In the forum report on solid-state nanopores, what thickness range of ultra-thin film structures does Zhao Qing name?

== SUPPLIED TEXT ==
- - - - - - -

On November 3rd, the "Witness the 'Core' Birth, Co-Appreciate the 'Pore' Future | New-Generation Gene Technology Innovation and Development Industry Forum" was held. Centering on the theme of "Collaborative Innovation of Solid-State Nanopore Materials, Devices, and Algorithms," experts from institutions including Peking University, Southeast University, Institute of Biotechnology of the Chinese Academy of Sciences, and Nanchang University gathered to conduct in-depth discussions on technical bottlenecks and clinical transformation. The forum was hosted by Liu Quanjun, and five experts—Zhao Qing, He Qinghua, Xi Dongmei, Zhao Xiangwei, and Jiang Huifeng—offered suggestions and insights from the perspectives of materials science, biology, clinical practice, algorithms, and synthetic biology respectively.

Zhao Qing pointed out that solid-state nanopore sequencing needs to improve both spatial and temporal resolution simultaneously. He suggested optimizing material purity and interface engineering in ultra-thin film structures of 5–10 nm to reduce low-frequency noise.

He Qinghua believes that solid-state nanopores are expected to achieve whole-cell multi-target detection of pathogenic microorganisms, but it is necessary to break through the bottlenecks of sample pretreatment and signal specificity.

Xi Dongmei emphasized that interfering molecules in clinical samples are complex, and surface modification and specific recognition strategies should be adopted to enhance the anti-interference ability of disease marker detection.

Zhao Xiangwei proposed that aiming at the characteristics of low-dimensional data from solid-state nanopores, machine learning-based feature extraction and dimension enhancement algorithms should be developed to improve base-calling accuracy.

Jiang Huifeng stated that current DNA synthesis efficiency relies on traditional methods such as gel electrophoresis, and solid-state nanopores, with their potential for high-resolution conformational analysis, are expected to become a new type of evaluation tool.

Experts unanimously agree that solid-state nanopores outperform biological nanopores in terms of stability, integration, and scalability. However, they still need to make breakthroughs in single-base accuracy, molecular manipulation, and system integration. In the future, it is necessary to strengthen interdisciplinary collaboration, accelerate the translation of the technology from the laboratory to practical scenarios such as precision medicine and synthetic biology, and support the leapfrog development of domestic sequencing technology.

- - - - - - -

== PROVIDED MATERIAL ==
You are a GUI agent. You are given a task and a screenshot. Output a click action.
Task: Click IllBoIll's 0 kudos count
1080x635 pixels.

- - - - - - -

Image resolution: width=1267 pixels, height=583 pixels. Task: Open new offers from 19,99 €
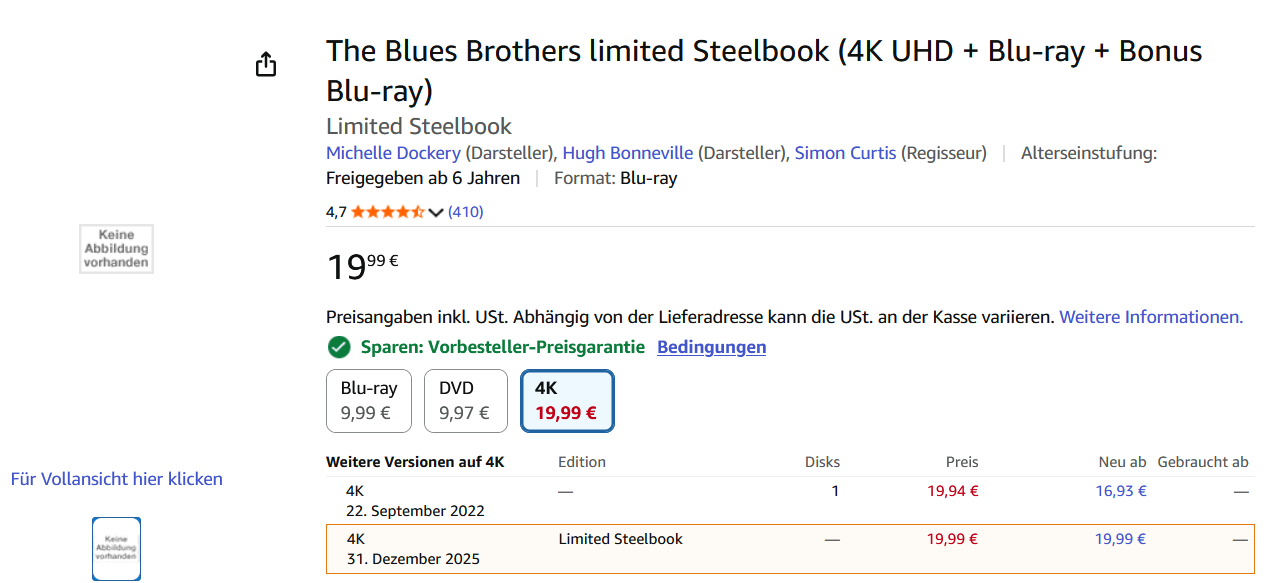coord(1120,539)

- - - - - - -

== ANSWER TO THIS EXERCISE ==
5–10 nm.